Texte fourni
===============
Exposer pour ne rien dire…
Dominique Auerbacher expose actuellement des images de vitres rayées des transports en commun berlinois qu’il appelle des “Scratches” à la Maison Européenne de la Photographie à Paris.
Les images présentées n’ont pratiquement aucun intérêt. Pas de recherche de cadrage, de graphisme, de couleur… Pas de travail sur les transparences, les superpositions, les reflets… On a la sensation d’être dans une MJC de luxe à l’exposition d’un de ces amateurs persuadé d’avoir eu l’idée géniale à laquelle personne n’avait songé…
Du coup, afin de tenter de pallier la platitude des clichés, l’auteur s’est fendu d’un lamentable texte, heureusement très court.
Comme il n’a rien à dire de particulier sur les graveurs-rayeurs puisqu’il s’agit d’une “communauté invisible”, et qu’il ne semble pas avoir non plus de culture artistique (citant l’Action-painting à contre sens) qui aurait pu servir d’habillage justificatif, il en appelle à l’“Égypte ancienne, la Grèce antique, la cité maya de Tikal, la ville de Pompéi…” afin de leur donner une certaine grandeur. Il parle d’“une des manifestations les plus récentes et les plus éphémères de la longue histoire du graffiti” sans savoir que les premiers cafetiers parisiens se plaignaient déjà, à la fin du 17ème siècle, des griffures réalisées par les clients sur les miroirs de leurs établissements (sans compter les signatures gravées dans la pierre du château de Chambord).
===============
Segment de données
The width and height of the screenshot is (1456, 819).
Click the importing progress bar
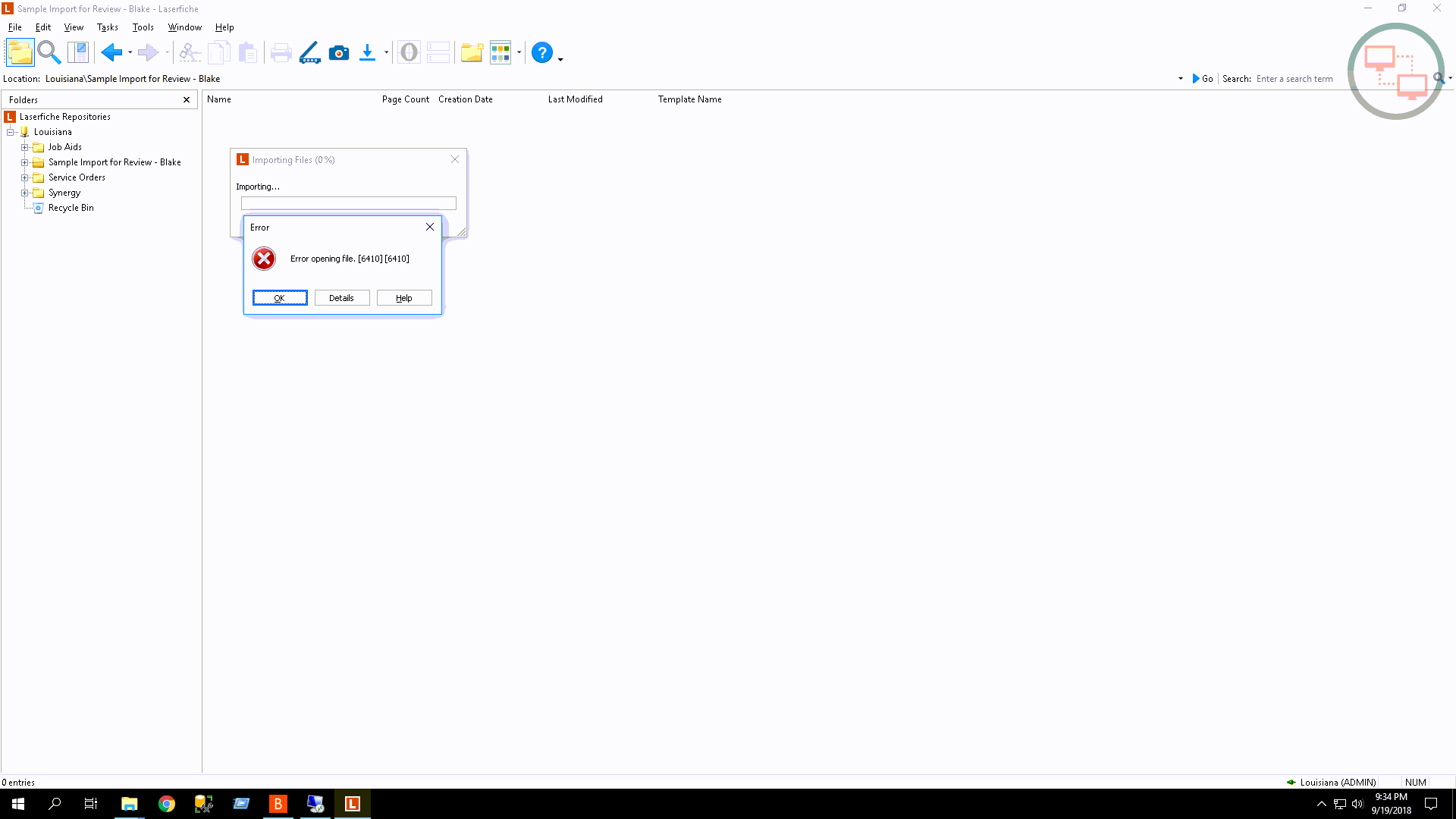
===============
Tâches à réaliser
1: Reprenez mot pour mot le passage de la critique de l'exposition qui va de « Exposer pour ne » jusqu'à « heureusement très court. ».
2: Énumérez tous les lieux et civilisations auxquels l'auteur des clichés, selon la critique de l'exposition, « en appelle » pour donner de la grandeur aux graveurs-rayeurs.

Réponses aux tâches
1:
Exposer pour ne rien dire…
Dominique Auerbacher expose actuellement des images de vitres rayées des transports en commun berlinois qu’il appelle des “Scratches” à la Maison Européenne de la Photographie à Paris.
Les images présentées n’ont pratiquement aucun intérêt. Pas de recherche de cadrage, de graphisme, de couleur… Pas de travail sur les transparences, les superpositions, les reflets… On a la sensation d’être dans une MJC de luxe à l’exposition d’un de ces amateurs persuadé d’avoir eu l’idée géniale à laquelle personne n’avait songé…
Du coup, afin de tenter de pallier la platitude des clichés, l’auteur s’est fendu d’un lamentable texte, heureusement très court.

2: l'Égypte ancienne, la Grèce antique, la cité maya de Tikal, la ville de Pompéi